*阅读文本*:
────────

DIEN 使用示例
1. 模型简介与适用场景
DIEN (Deep Interest Evolution Network) 是阿里妈妈在 AAAI'2019 提出的模型,是 DIN 的进化版。DIEN 引入了兴趣抽取层 (Interest Extractor)(GRU)和兴趣演化层 (Interest Evolution)(AUGRU),能够建模用户兴趣随时间的动态演化过程,而不仅仅是对历史行为做加权求和。
论文: Deep Interest Evolution Network for Click-Through Rate Prediction
模型结构
注意: 由于 DIEN 内部使用 GRU 动态计算,torchview 暂时无法自动追踪其计算图,因此未提供架构可视化图。
- Interest Extractor Layer: 使用 GRU 对用户行为序列建模,提取每一步的兴趣状态
- Auxiliary Loss: 利用下一时刻的真实点击行为作为监督信号,辅助训练 GRU
- Interest Evolution Layer: 使用 AUGRU (Attention-based Update Gate GRU) 结合目标物品的注意力,建模与目标物品相关的兴趣演化
适用场景
- CTR 预估(点击率预测)
- 用户兴趣随时间有明显变化的场景(如电商、新闻推荐)
- 拥有丰富的带时序的用户行为序列数据
2. 数据准备与预处理
DIEN 的数据准备与 DIN 基本一致,同样使用 Amazon Electronics 数据集,但额外需要提供 history_labels(历史行为标签,标记每一步是否点击)。

────────

*数据材料*:
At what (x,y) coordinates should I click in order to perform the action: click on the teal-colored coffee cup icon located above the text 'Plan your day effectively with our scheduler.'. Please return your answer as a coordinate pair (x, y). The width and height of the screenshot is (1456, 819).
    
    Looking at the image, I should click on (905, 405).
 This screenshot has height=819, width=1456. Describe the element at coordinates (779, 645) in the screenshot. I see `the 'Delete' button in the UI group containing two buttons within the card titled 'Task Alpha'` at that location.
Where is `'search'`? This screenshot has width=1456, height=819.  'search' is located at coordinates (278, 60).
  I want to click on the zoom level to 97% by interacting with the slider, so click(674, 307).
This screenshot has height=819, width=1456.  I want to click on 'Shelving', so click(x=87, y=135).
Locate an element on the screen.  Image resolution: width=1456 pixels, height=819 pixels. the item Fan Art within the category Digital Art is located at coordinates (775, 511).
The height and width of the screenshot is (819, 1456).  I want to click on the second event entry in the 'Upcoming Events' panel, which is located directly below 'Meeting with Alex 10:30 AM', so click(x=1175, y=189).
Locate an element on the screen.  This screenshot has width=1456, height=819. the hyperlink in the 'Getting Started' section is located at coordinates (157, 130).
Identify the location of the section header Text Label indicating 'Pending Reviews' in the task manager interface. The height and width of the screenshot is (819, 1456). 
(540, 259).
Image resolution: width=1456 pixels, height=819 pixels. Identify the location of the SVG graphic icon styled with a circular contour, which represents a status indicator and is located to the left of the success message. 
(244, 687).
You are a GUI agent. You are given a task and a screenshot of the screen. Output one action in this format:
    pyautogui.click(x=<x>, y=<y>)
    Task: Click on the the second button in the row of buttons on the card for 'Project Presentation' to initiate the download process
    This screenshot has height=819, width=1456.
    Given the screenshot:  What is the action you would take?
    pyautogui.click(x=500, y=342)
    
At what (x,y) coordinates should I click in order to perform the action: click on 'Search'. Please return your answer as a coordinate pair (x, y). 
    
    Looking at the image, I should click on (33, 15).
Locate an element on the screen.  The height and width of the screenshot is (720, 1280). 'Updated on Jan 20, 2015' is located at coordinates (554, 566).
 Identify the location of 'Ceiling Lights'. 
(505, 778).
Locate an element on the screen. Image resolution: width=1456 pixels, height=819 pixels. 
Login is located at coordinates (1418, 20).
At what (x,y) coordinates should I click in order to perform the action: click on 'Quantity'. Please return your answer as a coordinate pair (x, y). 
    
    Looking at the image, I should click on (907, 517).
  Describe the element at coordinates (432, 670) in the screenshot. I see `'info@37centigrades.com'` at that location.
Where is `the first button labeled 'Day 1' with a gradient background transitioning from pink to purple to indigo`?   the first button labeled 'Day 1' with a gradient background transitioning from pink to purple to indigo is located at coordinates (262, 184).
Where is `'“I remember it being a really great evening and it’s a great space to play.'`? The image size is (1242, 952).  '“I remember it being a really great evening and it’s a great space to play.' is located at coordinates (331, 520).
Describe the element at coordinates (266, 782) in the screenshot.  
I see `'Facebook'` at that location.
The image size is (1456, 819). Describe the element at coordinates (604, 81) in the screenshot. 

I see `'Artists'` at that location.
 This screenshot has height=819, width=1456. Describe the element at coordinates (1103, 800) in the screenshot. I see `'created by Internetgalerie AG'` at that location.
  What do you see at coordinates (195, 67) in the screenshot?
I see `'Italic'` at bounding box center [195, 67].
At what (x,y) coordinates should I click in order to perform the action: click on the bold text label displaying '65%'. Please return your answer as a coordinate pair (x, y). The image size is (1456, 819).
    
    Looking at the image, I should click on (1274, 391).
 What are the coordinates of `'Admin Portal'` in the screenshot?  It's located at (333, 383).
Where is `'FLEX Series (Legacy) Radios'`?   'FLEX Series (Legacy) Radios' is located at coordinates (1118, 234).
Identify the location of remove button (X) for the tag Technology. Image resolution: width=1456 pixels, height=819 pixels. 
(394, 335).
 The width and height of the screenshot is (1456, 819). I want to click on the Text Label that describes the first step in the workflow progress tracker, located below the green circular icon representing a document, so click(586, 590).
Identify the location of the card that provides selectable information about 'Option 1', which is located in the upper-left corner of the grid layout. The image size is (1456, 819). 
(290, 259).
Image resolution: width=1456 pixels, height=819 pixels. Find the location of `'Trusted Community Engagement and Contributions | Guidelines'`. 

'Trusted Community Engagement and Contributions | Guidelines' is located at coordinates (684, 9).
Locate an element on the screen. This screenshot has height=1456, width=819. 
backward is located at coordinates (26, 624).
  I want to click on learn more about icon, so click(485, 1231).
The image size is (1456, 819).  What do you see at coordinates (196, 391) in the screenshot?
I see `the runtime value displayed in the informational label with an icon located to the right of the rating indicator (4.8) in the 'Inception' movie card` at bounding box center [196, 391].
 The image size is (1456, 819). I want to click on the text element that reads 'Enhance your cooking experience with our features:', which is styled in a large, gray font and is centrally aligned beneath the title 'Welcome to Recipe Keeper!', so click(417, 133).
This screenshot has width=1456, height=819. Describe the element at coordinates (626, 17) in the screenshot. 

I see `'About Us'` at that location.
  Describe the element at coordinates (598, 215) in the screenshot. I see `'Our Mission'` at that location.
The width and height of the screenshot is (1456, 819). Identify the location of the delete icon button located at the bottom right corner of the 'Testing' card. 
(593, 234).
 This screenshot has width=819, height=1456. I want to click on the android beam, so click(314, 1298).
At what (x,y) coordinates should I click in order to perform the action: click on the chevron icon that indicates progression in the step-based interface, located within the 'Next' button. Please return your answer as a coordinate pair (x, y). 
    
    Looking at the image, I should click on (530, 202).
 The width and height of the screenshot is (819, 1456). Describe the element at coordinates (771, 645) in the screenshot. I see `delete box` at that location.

────────

*任务要求*:
1/ 在上面关于 DIEN 的阅读文本中,兴趣演化层采用的是什么结构?
2/ 请从上面关于 DIEN 的阅读文本的最后一句之后往下续写。

*参考答案*:
1/ 兴趣演化层采用 AUGRU(Attention-based Update Gate GRU)。

2/
python
import pandas as pd
import torch
from torch_rechub.basic.features import SparseFeature, SequenceFeature
from torch_rechub.utils.data import DataGenerator, df_to_dict, generate_seq_feature
# 加载数据
data = pd.read_csv("examples/ranking/data/amazon-electronics/amazon_electronics_sample.csv")
# 自动生成历史序列特征
train, val, test = generate_seq_feature(
data=data, user_col="user_id", item_col="item_id",
time_col="time", item_attribute_cols=["cate_id"]
)
n_users = data["user_id"].max()
n_items = data["item_id"].max()
n_cates = data["cate_id"].max()定义特征
python
# 特征列表(目标物品 + 用户属性)
features = [
SparseFeature("target_item_id", vocab_size=n_items + 1, embed_dim=8),
SparseFeature("target_cate_id", vocab_size=n_cates + 1, embed_dim=8),
SparseFeature("user_id", vocab_size=n_users + 1, embed_dim=8)
]
target_features = features
# 历史行为序列特征
history_features = [
SequenceFeature("hist_item_id", vocab_size=n_items + 1, embed_dim=8,
pooling="concat", shared_with="target_item_id"),
SequenceFeature("hist_cate_id", vocab_size=n_cates + 1, embed_dim=8,
pooling="concat", shared_with="target_cate_id")
]构建 DataLoader
python
train_dict, val_dict, test_dict = df_to_dict(train), df_to_dict(val), df_to_dict(test)
train_y = train_dict.pop("label")
val_y = val_dict.pop("label")
test_y = test_dict.pop("label")
dg = DataGenerator(train_dict, train_y)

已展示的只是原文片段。